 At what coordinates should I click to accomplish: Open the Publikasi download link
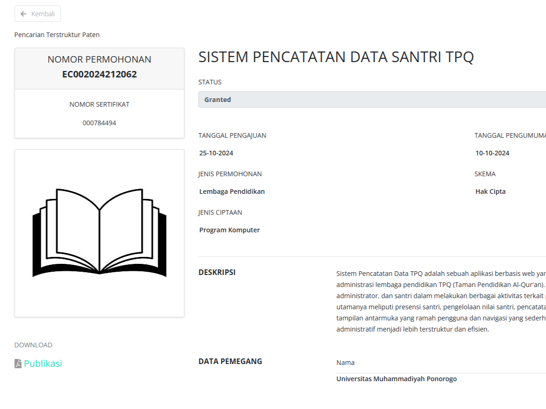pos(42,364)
*****
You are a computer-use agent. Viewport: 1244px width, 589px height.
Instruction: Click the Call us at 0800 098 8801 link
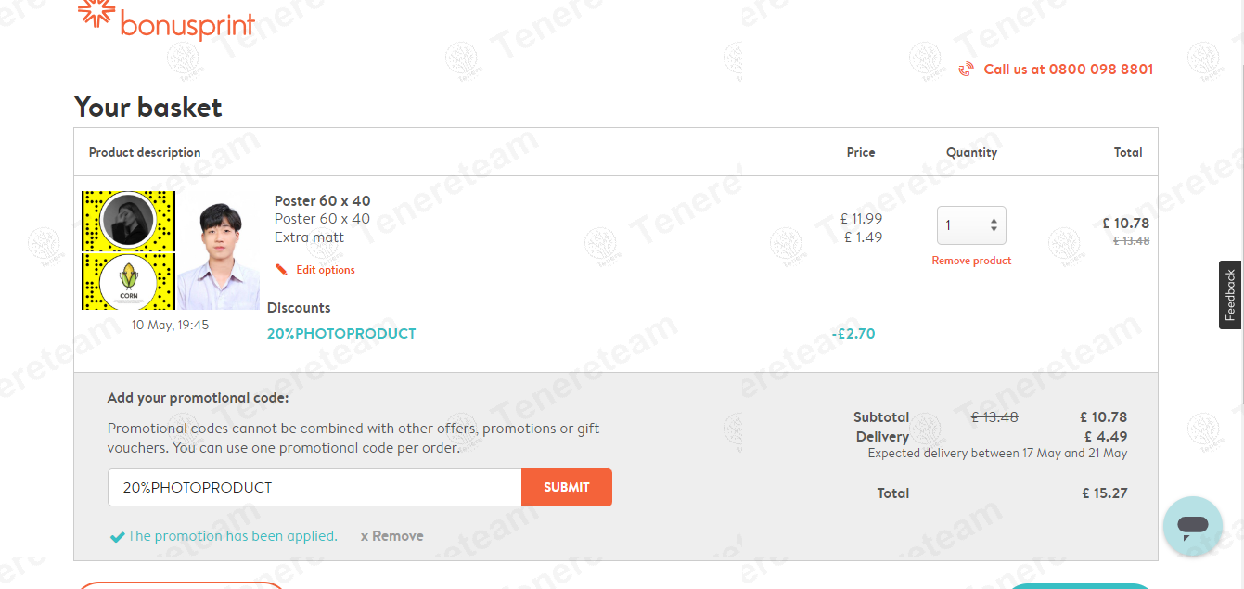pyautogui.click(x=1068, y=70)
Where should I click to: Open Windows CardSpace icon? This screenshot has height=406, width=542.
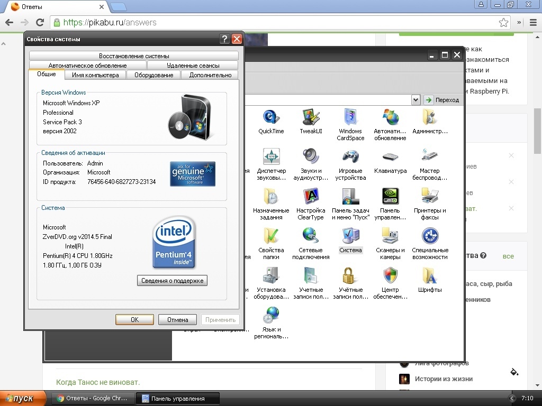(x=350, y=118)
*****
* **Directions**
Lay out the items between the line holding "At what coordinates" and the line holding "pos(42,364)", inclusive, as a Markdown table with the columns Row and Line, numbering each line and skipping blank lines. Leave out the pictures.

* **Completed exercise**
| Row | Line |
|---|---|
| 1 |  At what coordinates should I click to accomplish: Open the Publikasi download link |
| 2 | pos(42,364) |